Subject: File No. S7-04-23
From: Anonymous

Dear Securities and Exchange Commission, I am writing to express my concerns regarding the proposed amendments to the custody rule under the Investment Advisers Act of 1940. While I understand and appreciate the Commission’s efforts to protect advisory clients from potential theft or misappropriation by their investment advisers, I believe that the proposed changes may inadvertently hamper business growth and freedom. The new reporting requirements, particularly those related to the annual financial audit of each private fund advised by a registered investment adviser, could impose significant administrative burdens on businesses.

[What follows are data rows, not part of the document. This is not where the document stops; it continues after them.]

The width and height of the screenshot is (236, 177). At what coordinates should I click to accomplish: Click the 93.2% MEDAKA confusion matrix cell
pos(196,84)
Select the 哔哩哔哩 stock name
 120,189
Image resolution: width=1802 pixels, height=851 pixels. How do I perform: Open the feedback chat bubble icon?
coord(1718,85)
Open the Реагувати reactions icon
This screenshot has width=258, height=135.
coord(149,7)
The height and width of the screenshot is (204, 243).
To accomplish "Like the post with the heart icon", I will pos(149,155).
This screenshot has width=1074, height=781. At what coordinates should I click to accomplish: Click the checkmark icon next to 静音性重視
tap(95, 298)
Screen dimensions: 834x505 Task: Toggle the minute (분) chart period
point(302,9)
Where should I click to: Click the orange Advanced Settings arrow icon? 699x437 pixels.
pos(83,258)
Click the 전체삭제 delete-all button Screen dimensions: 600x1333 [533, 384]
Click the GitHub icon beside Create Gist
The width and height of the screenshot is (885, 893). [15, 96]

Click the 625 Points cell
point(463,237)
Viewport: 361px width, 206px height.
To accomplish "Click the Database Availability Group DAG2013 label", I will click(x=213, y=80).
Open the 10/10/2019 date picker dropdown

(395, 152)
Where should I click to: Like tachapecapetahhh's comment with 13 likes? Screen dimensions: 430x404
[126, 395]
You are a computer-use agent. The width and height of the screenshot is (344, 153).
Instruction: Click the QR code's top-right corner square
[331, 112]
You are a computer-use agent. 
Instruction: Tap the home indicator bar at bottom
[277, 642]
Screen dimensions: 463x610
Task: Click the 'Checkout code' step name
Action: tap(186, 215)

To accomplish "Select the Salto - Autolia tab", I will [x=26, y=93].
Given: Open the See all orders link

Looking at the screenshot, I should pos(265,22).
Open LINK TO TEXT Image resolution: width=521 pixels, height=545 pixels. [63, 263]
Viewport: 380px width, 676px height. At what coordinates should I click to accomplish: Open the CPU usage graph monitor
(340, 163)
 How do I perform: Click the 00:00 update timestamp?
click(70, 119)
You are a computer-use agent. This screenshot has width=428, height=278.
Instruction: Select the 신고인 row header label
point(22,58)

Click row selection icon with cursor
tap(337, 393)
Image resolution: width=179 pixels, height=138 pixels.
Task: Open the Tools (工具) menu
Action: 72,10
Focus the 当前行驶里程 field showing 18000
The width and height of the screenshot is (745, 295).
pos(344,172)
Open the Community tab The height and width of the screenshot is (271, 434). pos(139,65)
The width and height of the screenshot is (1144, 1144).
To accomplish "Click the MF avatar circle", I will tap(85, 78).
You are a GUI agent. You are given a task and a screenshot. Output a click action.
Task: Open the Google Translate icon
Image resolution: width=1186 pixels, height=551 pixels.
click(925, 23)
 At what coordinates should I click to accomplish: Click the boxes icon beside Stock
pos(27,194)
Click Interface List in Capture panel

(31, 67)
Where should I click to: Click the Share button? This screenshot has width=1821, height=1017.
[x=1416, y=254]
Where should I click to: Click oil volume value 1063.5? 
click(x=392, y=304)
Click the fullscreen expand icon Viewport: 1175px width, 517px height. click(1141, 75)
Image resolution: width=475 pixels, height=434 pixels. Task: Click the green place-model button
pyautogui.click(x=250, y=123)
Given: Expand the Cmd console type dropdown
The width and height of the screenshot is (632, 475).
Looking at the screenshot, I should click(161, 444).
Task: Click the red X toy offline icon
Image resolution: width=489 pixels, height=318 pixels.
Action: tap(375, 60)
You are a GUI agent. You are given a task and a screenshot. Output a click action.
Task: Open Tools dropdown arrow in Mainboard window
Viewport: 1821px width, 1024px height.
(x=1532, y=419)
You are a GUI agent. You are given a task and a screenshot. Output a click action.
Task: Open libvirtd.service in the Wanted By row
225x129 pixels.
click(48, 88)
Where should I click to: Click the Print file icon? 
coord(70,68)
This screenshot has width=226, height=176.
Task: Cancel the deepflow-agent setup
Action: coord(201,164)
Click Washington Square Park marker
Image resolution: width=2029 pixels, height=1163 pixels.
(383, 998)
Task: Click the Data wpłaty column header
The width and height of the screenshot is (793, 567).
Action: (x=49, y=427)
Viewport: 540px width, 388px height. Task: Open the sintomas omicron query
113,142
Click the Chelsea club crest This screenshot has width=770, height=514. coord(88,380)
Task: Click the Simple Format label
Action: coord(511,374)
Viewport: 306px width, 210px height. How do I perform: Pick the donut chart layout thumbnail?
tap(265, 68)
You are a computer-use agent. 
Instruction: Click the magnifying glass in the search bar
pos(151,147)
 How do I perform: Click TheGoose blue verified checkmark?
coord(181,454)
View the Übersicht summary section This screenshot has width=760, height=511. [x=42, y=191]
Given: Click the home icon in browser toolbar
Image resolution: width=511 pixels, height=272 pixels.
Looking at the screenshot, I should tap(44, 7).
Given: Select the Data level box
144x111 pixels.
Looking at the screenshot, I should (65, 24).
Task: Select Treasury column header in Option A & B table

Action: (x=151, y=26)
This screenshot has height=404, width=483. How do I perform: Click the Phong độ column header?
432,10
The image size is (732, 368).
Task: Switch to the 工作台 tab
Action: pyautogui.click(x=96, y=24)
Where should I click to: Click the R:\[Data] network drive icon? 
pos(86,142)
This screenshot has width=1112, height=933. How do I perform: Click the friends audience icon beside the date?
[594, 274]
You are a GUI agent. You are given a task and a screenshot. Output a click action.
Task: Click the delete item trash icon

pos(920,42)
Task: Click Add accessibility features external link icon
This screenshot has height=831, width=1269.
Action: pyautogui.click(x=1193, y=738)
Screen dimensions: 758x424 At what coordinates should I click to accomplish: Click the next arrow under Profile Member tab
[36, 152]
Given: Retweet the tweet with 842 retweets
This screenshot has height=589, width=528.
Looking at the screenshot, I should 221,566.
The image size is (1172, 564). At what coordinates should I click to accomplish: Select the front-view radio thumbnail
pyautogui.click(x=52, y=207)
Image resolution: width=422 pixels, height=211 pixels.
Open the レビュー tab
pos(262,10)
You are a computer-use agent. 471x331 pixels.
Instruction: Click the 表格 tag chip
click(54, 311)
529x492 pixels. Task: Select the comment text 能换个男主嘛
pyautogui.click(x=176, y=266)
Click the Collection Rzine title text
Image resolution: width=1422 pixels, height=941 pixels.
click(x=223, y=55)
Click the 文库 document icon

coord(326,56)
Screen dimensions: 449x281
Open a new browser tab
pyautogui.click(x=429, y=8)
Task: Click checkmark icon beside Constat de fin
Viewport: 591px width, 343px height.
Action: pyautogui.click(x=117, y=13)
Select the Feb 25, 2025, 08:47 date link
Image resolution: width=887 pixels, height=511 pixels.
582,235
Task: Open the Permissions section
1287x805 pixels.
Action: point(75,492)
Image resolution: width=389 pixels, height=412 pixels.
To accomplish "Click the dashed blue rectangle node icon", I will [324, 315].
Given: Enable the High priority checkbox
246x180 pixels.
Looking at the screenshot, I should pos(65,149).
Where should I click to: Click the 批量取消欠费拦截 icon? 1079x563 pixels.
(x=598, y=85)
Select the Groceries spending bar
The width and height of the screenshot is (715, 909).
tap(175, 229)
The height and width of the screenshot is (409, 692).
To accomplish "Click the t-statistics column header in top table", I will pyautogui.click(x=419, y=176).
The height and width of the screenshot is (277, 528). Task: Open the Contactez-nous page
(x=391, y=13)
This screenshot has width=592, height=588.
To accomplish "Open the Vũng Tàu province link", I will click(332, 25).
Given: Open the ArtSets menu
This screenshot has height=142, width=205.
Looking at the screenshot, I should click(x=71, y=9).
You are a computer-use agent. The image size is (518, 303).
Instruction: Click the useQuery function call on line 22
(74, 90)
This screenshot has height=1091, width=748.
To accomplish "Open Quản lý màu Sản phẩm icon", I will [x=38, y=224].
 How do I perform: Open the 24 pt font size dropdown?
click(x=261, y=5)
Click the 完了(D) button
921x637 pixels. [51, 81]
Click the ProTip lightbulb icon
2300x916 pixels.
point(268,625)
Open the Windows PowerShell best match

These burdens may divert valuable resources away from core business activities, thereby stifling innovation and growth. Moreover, these requirements could potentially discourage new entrants into the market, thereby reducing competition and limiting consumer choice. This is particularly concerning given the vital role that small businesses play in driving economic growth and job creation. I urge the Commission to carefully consider these potential unintended consequences when finalizing the amendments to the custody rule. I recommend exploring alternative approaches that can achieve the same level of client protection without imposing undue burdens on businesses. For instance, the Commission could consider implementing a tiered approach to reporting requirements, where the extent of the requirements is proportionate to the size of the adviser or the level of risk associated with their activities. This could help ensure that smaller advisers are not disproportionately affected by the changes. Thank you for considering my comments. I look forward to seeing a balanced approach that protects advisory clients while also promoting business growth and freedom.